The resilience and stability of Brazil’s financial system has received attention as the country navigated relatively smoothly through the 2007-2008 global financial crisis and the collapse of both the “official” and the shadow banking system in the US and Europe. Policy-makers and regulators have pointed to the robustness of Brazil’s financial system and its resilience to the global financial crisis by contrasting it with the conditions that existed in the U.S. financial system prior to the “subprime” crisis. Brazil’s economy experienced a period of relative economic stability and rapid growth of domestic bank lending in the last 10 years. Nonetheless, as Hyman Minsky explained in several of his works (Minsky: 1966, 1982, 1986), a striking feature of periods before financial crises erupts is that they validate riskier practices. The outcome is that periods of growth and financial stability validates expectations and financial operations, which change the dynamics of the whole financial system leading to endogenous fragility and instability. Minsky’s analytical framework put at the forefront the destabilizing effects of stability on financial structures, which generate endemic financial crisis as a result of endogenous processes of market economies. As he famously argued, “stability is destabilizing”.

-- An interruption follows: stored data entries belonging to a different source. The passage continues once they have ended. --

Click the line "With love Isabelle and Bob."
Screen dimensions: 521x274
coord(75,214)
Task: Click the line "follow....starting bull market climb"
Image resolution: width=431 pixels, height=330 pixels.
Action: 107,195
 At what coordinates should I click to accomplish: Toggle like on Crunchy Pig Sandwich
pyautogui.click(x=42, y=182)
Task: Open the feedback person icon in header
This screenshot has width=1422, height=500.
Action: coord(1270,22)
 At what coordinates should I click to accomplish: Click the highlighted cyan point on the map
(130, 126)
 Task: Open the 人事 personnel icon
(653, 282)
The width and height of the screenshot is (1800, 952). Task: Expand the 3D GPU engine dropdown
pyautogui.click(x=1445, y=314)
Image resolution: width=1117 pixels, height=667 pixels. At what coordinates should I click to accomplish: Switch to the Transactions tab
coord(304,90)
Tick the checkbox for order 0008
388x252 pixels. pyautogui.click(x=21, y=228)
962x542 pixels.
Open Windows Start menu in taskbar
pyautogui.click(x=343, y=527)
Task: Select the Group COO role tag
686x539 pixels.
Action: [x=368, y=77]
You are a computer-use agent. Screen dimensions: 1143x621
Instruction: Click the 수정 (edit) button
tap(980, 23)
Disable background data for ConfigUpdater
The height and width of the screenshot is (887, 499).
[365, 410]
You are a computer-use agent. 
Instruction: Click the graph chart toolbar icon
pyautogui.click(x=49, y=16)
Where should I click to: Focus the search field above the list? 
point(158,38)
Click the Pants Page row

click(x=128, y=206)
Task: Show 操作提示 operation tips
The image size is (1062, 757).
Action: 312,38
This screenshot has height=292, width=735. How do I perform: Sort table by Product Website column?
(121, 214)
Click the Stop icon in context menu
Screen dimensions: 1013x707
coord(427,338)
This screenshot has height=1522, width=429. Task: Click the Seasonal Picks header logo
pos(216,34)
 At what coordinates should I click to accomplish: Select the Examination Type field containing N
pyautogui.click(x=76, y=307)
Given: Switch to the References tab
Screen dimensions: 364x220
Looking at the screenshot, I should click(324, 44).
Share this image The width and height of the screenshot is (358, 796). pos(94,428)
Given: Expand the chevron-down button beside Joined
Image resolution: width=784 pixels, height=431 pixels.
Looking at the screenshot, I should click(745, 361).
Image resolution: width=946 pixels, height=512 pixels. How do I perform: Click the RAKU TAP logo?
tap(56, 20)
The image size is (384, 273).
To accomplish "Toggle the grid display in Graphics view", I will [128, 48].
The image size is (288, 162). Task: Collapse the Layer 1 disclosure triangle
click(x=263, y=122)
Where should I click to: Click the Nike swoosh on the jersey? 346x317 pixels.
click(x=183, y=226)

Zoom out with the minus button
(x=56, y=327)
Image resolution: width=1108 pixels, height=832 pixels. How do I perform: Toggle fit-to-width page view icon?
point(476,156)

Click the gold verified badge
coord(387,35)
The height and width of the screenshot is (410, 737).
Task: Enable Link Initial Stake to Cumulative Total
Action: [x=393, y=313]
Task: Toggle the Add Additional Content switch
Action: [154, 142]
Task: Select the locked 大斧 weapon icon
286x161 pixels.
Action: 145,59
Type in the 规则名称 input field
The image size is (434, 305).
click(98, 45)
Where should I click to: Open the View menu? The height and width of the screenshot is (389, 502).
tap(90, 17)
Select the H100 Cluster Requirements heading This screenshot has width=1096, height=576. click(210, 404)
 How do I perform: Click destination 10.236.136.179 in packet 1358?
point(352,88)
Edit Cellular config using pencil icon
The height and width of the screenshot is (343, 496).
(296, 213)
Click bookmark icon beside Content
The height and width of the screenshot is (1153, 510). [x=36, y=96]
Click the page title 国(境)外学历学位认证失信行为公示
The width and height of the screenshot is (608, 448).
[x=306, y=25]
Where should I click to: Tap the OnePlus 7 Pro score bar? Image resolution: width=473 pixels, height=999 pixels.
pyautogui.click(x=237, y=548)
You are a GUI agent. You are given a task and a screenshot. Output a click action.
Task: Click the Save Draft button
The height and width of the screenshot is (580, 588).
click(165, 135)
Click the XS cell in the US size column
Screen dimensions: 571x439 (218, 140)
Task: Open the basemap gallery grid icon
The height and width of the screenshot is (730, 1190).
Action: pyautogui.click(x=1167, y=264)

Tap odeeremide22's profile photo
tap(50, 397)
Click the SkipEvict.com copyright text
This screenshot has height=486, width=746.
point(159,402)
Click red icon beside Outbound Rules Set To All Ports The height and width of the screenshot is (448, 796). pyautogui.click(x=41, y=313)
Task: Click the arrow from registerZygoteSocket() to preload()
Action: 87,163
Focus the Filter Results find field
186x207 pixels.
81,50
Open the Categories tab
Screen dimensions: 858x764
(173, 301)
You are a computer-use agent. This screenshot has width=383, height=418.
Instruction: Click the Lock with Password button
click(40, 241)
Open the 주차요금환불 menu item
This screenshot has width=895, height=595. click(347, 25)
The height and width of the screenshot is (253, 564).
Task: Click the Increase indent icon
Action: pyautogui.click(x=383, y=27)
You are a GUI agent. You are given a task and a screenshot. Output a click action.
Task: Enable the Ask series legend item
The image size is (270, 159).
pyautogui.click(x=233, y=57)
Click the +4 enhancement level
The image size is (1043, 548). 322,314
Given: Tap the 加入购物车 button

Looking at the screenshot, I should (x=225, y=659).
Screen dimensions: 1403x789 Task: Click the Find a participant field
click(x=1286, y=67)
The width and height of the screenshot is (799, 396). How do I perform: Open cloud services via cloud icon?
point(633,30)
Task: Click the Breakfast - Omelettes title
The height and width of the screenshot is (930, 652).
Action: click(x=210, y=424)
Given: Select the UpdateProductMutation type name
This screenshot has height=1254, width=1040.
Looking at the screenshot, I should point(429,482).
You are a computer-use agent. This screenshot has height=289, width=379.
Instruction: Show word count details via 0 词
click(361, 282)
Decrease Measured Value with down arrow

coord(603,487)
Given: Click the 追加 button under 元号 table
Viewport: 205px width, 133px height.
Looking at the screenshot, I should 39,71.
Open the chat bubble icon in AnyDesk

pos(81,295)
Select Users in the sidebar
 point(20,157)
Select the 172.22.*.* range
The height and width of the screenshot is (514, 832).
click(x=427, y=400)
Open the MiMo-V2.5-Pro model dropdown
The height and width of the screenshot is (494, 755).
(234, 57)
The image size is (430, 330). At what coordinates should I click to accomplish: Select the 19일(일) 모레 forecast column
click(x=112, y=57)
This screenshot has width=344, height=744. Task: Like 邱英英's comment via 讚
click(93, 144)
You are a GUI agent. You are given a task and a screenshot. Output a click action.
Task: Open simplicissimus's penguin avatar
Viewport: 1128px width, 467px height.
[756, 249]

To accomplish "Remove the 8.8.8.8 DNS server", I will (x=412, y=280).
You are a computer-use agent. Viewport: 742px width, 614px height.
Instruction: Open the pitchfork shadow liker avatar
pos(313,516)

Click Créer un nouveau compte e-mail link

Precisely because of these features, Minsky’s model attributes an extremely important role for dynamic financial regulation, fiscal and monetary policies to dampen –and deal with the consequences of- financial fragility. It becomes important to identify the – old and new – sources of instability and the suitability of regulatory and financial structures to suggest policies for reforming Brazil’s financial architecture to increase systemic stability as the provision of long-term funds for investment. Otherwise, the development of fragile financial structures, considered as normal characteristics of growth processes, can spread financial instability throughout the system and precipitate a financial crisis. In these situations, the failure of policy makers to behave proactively and in a countercyclical manner, as well as adapting financial regulation accordingly, tends to amplify the effects of what would otherwise have been minor recessions into major downturns and long periods of stagnation, as it happened in the US and major parts of Europe after 2007-2008.